Verilen görev A:
Protokol tartışmasını anlatan metne göre muhalefetin bir kısmı Milli Eğitim Bakanlığı'nın imzaladığı protokollere hangi gerekçeyle tepki gösteriyor? Bir iki cümleyle açıklayın.
Verilen görev B:
Protokol tartışmasını anlatan metinde Milli Eğitim Bakanı, protokol imzaladıkları yapıları son bütçe konuşmasında nasıl nitelendirdi?
Verilen görev C:
Lütfen protokol tartışmasını anlatan metinden "Paralel yapılar politikasından" ifadesinden başlayıp "iddiası da var." ifadesi de dahil olmak üzere olan bölümü harfi harfine aktarın.

Alıntı metin:
== == ==

Paralel yapılar politikasından kurtulmak
Milli Eğitim Bakanlığı’nın, kimi örgütlerle protokol imzalaması tartışılıyor. Muhalefetin bir kısmı “Tarikat ve cemaatlerin eğitim alanına taşındığı” gerekçesiyle tepki...
Milli Eğitim Bakanlığı’nın, kimi örgütlerle protokol imzalaması tartışılıyor. Muhalefetin bir kısmı “Tarikat ve cemaatlerin eğitim alanına taşındığı” gerekçesiyle tepki gösteriyor. Milli Eğitim Bakanı da son bütçe konuşmasında protokol imzaladıkları yapıları “Sivil toplum kuruluşu” olarak niteledi ve gençlerin dağa çıkmasını önlemek için bu iş birliğine devam edileceğini bildirdi.
Muhalefetin eleştirisinde FETÖ hatırlatması ve “Yeni bir paralel yapı oluşturulduğu” iddiası da var.

== == ==

Liste:

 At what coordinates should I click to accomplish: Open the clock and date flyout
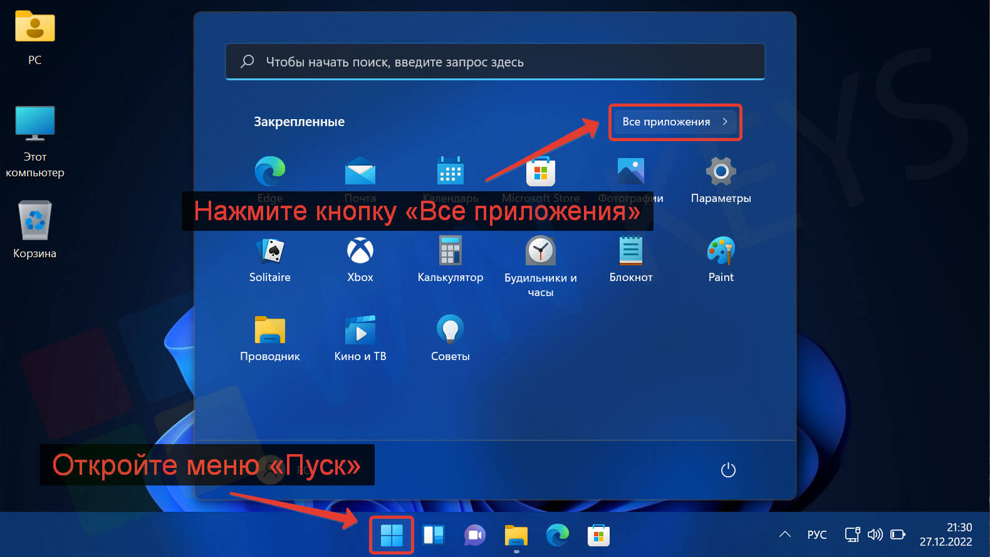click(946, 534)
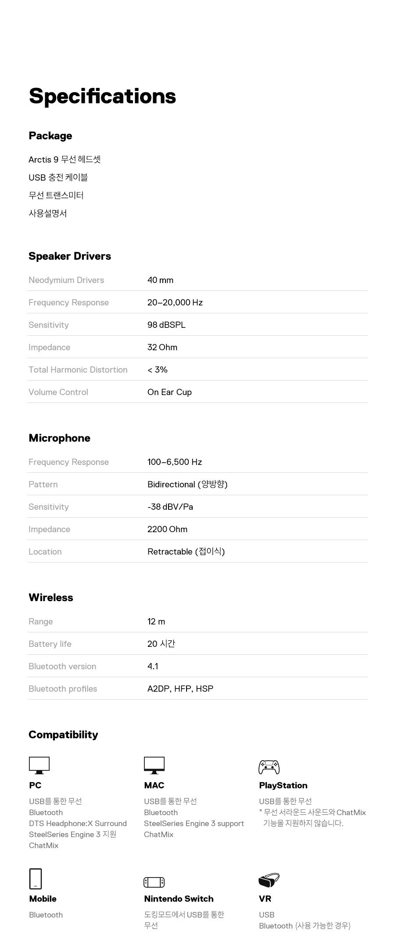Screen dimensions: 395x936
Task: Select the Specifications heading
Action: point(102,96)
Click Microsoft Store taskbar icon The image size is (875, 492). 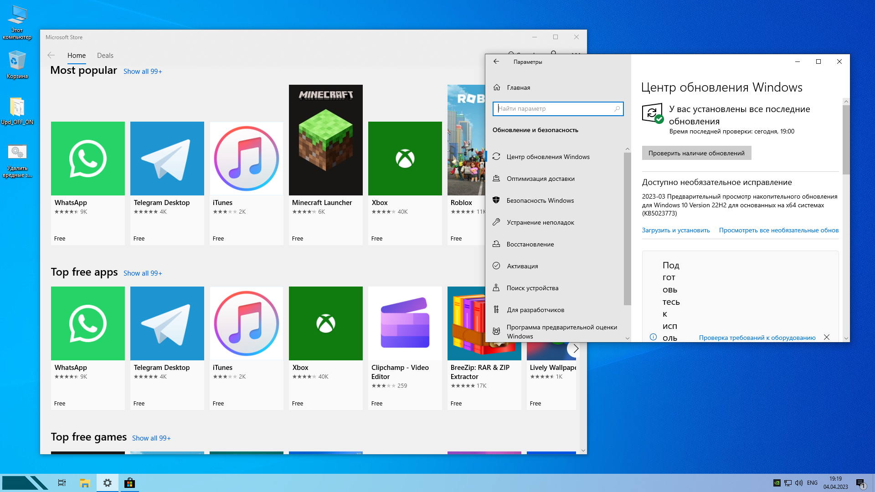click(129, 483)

== == ==

Görevin çözümü A:
Muhalefetin bir kısmı, bu protokollerle tarikat ve cemaatlerin eğitim alanına taşındığı gerekçesiyle tepki gösteriyor.

Görevin çözümü B:
"Sivil toplum kuruluşu" olarak nitelendirdi.

Görevin çözümü C:
Paralel yapılar politikasından kurtulmak
Milli Eğitim Bakanlığı’nın, kimi örgütlerle protokol imzalaması tartışılıyor. Muhalefetin bir kısmı “Tarikat ve cemaatlerin eğitim alanına taşındığı” gerekçesiyle tepki...
Milli Eğitim Bakanlığı’nın, kimi örgütlerle protokol imzalaması tartışılıyor. Muhalefetin bir kısmı “Tarikat ve cemaatlerin eğitim alanına taşındığı” gerekçesiyle tepki gösteriyor. Milli Eğitim Bakanı da son bütçe konuşmasında protokol imzaladıkları yapıları “Sivil toplum kuruluşu” olarak niteledi ve gençlerin dağa çıkmasını önlemek için bu iş birliğine devam edileceğini bildirdi.
Muhalefetin eleştirisinde FETÖ hatırlatması ve “Yeni bir paralel yapı oluşturulduğu” iddiası da var.